- [EXERCISE GOAL] Look for "computer" in the records and copy every line that has it.

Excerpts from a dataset
◇ ◇ ◇ ◇ ◇ ◇ ◇

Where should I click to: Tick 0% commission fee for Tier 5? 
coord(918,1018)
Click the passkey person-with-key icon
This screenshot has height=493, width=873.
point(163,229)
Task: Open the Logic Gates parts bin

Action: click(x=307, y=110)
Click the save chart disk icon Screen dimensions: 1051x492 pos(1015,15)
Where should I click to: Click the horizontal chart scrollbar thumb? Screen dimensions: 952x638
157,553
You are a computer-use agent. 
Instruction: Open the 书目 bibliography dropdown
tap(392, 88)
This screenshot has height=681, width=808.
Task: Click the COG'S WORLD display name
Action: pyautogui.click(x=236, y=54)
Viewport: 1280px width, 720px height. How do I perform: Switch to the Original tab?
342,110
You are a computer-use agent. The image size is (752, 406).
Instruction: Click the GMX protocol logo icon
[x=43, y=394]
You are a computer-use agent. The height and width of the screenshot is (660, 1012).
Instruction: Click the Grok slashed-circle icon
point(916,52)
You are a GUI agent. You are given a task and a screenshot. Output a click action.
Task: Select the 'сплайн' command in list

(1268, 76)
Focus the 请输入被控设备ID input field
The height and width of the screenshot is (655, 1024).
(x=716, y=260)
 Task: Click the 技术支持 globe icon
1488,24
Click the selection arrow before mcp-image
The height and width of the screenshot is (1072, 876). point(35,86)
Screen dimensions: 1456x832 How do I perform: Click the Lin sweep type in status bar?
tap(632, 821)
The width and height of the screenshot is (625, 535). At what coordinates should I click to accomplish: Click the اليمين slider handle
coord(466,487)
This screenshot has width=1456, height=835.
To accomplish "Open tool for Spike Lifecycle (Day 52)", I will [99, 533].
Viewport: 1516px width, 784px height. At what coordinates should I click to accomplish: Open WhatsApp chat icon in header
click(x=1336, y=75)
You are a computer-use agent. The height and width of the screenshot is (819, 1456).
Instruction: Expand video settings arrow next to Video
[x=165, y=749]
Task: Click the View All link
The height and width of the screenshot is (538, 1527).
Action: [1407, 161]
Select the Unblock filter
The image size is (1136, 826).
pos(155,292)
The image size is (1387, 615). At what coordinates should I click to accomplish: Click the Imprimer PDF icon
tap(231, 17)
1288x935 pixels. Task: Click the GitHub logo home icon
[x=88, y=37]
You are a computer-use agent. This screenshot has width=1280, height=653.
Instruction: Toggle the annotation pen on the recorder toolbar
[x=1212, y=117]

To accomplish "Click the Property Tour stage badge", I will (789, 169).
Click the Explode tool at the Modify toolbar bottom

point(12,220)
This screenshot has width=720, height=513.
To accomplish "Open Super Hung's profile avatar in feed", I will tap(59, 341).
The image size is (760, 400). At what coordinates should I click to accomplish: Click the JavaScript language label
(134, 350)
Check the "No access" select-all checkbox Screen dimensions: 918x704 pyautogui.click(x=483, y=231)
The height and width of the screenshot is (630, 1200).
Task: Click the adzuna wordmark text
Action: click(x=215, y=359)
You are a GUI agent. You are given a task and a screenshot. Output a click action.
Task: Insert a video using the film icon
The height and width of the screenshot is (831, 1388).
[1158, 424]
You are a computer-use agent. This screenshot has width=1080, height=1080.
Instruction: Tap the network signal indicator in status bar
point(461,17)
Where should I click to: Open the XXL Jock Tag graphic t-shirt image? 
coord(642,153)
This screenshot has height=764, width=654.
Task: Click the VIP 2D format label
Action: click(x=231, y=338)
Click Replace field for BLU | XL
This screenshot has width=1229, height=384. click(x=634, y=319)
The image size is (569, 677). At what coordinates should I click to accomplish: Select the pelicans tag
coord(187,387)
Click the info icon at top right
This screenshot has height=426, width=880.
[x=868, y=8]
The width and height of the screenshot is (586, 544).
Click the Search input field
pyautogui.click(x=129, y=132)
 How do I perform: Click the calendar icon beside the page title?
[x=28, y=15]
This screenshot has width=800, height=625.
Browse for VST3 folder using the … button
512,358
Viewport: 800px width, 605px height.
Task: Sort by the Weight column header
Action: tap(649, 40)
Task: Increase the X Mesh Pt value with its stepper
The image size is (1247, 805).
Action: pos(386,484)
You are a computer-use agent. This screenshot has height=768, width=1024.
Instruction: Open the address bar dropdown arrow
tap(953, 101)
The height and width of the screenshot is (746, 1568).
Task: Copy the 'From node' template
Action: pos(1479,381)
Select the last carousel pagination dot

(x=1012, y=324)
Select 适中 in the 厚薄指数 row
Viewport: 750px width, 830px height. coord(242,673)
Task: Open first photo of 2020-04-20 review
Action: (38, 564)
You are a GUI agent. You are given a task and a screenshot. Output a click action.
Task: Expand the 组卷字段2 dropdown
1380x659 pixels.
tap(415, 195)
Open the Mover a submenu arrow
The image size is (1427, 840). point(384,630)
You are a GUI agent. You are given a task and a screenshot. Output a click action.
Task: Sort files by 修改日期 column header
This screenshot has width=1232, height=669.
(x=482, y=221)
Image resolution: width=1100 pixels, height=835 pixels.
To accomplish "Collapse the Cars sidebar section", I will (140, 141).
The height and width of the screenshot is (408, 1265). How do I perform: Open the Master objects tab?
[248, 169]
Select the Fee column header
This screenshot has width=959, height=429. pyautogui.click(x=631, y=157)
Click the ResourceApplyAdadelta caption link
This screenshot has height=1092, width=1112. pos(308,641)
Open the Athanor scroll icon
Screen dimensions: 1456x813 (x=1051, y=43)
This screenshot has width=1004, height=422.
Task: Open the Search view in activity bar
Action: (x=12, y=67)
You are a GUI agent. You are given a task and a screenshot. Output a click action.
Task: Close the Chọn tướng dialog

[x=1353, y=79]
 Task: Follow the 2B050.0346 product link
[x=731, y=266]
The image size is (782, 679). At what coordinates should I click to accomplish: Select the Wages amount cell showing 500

◇ ◇ ◇ ◇ ◇ ◇ ◇

- [SOLUTION TO THIS TASK]
You are a computer-use agent. 
You are a computer-use agent. The image size is (752, 406).
You are a computer-use agent. The height and width of the screenshot is (660, 1012).
You are a computer-use agent. The height and width of the screenshot is (819, 1456).
You are a computer-use agent. This screenshot has width=1280, height=653.
You are a computer-use agent. This screenshot has width=1080, height=1080.
You are a computer-use agent. This screenshot has height=768, width=1024.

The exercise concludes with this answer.